One example of a program schools can implement is the American Lung Association’s INDEPTH (Intervention for Nicotine Dependence: Education, Prevention, Tobacco and Health) program. Students that commit a tobacco related infraction should be required to participate in this program as an alternative to suspension or citation. INDEPTH is administered by a trained adult facilitator in either a one-on-one or group format and can be offered in a school or community-based setting.

Educate Students

The first step in prevention is education. Teachers and coaches can use these trainings and presentations to educate youth on the health risks of vapes, nicotine dependence, tobacco industry advertising tactics and youth tobacco data.

Encourage Peer-to-Peer Tobacco Prevention

Youth can be powerful allies to help communicate to their peers the impact of tobacco use on young people, implement effective tobacco control strategies and shift social norms around tobacco use in their communities.

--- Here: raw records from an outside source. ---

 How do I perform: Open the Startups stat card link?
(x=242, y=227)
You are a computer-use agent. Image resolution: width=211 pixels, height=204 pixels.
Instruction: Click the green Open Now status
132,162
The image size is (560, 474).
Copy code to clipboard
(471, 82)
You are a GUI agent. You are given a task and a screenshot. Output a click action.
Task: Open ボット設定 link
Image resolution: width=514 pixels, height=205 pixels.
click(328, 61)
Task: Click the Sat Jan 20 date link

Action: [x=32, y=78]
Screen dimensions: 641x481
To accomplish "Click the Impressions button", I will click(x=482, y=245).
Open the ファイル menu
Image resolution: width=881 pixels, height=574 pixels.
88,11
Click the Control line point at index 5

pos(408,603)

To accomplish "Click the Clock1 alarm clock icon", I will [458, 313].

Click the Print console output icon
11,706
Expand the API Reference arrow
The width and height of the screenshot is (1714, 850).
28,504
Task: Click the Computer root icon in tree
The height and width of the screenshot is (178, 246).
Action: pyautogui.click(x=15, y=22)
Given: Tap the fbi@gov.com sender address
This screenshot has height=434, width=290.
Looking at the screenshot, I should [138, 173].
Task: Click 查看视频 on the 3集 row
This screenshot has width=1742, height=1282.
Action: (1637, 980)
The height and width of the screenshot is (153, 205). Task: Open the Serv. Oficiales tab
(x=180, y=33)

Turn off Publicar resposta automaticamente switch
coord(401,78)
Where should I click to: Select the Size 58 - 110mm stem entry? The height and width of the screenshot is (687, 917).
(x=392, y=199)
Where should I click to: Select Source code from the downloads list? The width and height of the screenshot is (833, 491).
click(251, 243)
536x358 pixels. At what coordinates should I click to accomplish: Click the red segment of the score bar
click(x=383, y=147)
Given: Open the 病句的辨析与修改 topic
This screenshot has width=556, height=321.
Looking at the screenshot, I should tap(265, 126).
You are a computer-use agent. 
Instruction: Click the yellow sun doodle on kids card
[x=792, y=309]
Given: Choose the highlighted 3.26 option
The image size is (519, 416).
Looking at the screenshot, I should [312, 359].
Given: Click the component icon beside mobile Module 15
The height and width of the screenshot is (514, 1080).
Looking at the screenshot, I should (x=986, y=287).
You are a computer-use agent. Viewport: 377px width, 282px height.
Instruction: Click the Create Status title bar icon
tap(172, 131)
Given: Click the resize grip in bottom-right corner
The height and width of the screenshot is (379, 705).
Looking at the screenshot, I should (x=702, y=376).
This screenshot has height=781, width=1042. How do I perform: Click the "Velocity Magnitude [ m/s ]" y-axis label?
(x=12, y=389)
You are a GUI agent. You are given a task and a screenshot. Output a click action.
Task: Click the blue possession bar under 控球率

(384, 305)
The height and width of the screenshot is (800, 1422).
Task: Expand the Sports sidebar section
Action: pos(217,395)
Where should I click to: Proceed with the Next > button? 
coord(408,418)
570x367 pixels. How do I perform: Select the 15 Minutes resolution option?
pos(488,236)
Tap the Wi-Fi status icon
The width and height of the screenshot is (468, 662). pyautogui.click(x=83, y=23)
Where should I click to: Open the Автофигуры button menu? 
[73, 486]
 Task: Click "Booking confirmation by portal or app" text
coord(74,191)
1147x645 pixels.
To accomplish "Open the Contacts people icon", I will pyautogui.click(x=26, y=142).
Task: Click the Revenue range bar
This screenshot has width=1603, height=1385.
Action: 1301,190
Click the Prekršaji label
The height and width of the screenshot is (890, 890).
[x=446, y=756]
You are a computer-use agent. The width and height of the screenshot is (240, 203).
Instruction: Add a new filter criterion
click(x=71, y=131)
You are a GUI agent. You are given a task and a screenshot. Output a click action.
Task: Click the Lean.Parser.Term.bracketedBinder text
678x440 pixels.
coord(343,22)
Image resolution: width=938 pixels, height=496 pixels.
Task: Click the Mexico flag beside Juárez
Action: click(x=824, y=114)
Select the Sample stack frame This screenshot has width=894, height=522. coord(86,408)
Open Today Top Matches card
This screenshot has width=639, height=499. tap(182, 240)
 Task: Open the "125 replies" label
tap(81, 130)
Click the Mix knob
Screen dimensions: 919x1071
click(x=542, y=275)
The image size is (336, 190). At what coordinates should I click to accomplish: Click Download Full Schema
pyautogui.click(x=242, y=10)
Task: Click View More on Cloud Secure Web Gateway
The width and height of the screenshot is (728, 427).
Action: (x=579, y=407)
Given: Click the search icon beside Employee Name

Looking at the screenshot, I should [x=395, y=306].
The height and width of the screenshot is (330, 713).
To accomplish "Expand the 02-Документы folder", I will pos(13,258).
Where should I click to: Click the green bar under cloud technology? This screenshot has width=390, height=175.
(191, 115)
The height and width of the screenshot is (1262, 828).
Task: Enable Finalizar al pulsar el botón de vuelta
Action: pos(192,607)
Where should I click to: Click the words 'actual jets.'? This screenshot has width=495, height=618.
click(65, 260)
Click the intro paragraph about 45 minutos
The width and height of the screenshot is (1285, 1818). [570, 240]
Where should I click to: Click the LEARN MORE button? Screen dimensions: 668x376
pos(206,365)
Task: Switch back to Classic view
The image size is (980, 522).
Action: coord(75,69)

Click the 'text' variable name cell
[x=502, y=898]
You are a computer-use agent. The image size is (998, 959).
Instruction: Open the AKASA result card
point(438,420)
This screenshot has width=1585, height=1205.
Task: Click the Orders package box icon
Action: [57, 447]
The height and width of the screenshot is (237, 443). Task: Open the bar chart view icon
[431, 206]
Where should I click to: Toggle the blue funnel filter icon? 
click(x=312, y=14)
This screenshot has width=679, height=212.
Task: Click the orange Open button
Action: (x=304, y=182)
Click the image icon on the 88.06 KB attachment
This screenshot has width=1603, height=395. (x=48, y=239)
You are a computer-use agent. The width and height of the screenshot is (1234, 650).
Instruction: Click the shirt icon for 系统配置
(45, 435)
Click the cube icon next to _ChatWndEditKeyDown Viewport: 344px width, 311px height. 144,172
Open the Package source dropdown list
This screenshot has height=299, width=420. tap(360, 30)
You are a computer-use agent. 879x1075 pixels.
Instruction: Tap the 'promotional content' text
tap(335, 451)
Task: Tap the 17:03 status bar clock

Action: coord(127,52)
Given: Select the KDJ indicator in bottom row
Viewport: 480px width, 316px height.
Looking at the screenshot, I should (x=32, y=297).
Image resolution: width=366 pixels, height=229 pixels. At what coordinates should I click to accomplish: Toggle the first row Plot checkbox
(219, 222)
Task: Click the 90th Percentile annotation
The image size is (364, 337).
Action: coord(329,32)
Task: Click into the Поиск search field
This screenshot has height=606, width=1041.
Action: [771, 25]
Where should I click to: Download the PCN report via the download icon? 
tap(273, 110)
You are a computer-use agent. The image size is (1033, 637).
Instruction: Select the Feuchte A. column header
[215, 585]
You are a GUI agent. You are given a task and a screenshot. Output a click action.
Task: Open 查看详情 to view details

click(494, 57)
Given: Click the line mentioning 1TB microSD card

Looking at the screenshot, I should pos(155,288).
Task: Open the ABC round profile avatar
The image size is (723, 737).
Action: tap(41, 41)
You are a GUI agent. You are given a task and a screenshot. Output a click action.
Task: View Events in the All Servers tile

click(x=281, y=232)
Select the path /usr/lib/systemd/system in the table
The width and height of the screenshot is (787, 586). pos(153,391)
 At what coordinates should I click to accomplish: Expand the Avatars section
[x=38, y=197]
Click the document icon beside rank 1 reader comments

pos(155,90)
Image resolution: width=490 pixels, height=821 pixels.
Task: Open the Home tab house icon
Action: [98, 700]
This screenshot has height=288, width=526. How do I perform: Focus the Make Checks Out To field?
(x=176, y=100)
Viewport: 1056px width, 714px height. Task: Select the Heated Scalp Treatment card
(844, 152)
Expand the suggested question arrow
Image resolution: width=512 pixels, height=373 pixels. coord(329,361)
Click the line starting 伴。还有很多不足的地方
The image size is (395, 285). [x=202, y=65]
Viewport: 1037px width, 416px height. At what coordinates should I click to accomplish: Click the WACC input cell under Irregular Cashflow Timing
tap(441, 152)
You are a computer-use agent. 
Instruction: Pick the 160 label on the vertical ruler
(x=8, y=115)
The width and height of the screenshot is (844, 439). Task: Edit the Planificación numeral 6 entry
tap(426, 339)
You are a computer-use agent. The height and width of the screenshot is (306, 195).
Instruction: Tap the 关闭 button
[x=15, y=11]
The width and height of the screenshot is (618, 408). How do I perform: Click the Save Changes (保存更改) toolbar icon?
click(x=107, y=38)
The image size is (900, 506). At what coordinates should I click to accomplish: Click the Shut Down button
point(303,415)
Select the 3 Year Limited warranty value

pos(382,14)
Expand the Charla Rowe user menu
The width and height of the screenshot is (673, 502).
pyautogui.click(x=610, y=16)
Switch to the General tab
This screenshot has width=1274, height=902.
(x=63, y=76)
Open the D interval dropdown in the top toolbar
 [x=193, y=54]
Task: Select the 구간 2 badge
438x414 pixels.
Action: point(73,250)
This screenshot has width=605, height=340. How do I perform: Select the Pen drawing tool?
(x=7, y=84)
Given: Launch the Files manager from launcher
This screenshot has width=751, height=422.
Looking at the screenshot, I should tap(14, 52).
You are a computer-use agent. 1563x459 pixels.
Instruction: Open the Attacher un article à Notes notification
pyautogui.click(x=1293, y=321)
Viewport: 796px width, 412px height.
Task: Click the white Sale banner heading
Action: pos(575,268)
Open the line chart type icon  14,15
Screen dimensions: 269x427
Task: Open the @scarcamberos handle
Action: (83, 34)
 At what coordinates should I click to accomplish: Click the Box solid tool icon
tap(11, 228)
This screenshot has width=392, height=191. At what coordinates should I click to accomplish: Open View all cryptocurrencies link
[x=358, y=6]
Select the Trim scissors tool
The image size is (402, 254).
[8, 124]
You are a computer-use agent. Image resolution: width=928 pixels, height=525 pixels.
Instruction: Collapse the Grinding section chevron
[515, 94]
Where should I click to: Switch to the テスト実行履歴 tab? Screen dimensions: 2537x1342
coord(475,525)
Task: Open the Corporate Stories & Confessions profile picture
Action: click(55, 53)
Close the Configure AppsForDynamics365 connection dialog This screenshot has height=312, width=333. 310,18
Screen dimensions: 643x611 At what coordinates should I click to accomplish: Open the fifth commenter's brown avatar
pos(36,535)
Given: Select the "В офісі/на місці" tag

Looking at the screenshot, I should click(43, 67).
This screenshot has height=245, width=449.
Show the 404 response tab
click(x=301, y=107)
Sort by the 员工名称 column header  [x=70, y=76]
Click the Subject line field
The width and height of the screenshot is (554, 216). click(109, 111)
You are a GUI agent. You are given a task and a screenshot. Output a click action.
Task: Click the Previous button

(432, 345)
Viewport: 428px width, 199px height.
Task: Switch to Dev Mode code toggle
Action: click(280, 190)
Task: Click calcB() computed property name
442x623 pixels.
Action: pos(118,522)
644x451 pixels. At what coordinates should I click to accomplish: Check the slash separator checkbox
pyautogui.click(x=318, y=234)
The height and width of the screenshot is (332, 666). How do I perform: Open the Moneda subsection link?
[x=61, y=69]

Next Era is a statewide youth movement of The Louisiana Campaign for Tobacco-Free Living (TFL). Founded in 2017, Next Era teens across Louisiana are uniting as agents of change to promote healthy, tobacco-free lifestyles. Schools and clubs can partner with Next Era to become Club Advisors and recruit and train students to promote a tobacco-free Louisiana. As your recruited Next Era youth completes program milestones, Next Era partners can earn up to $3,500 that can be used for whatever your school or organization needs.

Students participating in Next Era will:

  • Develop leadership and activism skills. They may even attend state and national conferences to present their work!
  • Have the opportunity to earn scholarships, awards and community service hours.
  • Be involved in creating real change in their school, community and state.

Did You Know?

Friends and family are the top reason why middle and high school students vape. 2 Peers can make an impact on tobacco prevention!


For more information on how to bring NextEra to your school, contact Kenyatta Royal, CHES via email at NextEra@lphi.org.

Take Down Tobacco is a comprehensive youth advocacy training program geared towards middle and high school students, and equips youth with the skills to create change in their communities and to help create the first tobacco- and nicotine-free generation. The program educates and engages young people by providing evidence-based information about tobacco use, including vaping, and courses to develop transferable advocacy skills and tools to equip them with the skills to fight against tobacco and other issues they care about. Each spring, youth advocates raise their collective voice for the Take Down Tobacco National Day of Action by hosting activities and events, advocating to decision-makers, engaging with the media and getting active on social media.

Apply for Funding Opportunities

The Rapides Foundation is a philanthropic organization with the mission to improve the health status of Central Louisiana. The Foundation serves residents in a nine parishes: Allen, Avoyelles, Catahoula, Grant, LaSalle, Natchitoches, Rapides, Vernon and Winn. Through its Healthy Behaviors Initiative, The Rapides Foundation offers the following grant opportunities that support tobacco prevention and control:

  • The Healthy Behaviors School District Partnership Grant is for public and non-public school districts in the Foundation’s service area. The grant seeks to prevent and reduce tobacco use, substance and alcohol abuse, and overweight/obesity by focusing on implementation of the CDC’s Whole School, Whole Child, Whole Community (WSCC) model and required policy (such as a District/School Wellness policy).
  • The Healthy Behaviors Program Grant is for Section 501(c)(3) tax exempt organizations in the Foundation’s service area. The grant supports implementation of evidence-based, community-driven solutions for preventing and reducing overweight and obesity and preventing and controlling tobacco use.

This webpage is a part of our Vape-Free Schools Toolkit, created in partnership with the Louisiana Campaign for Tobacco-free Living.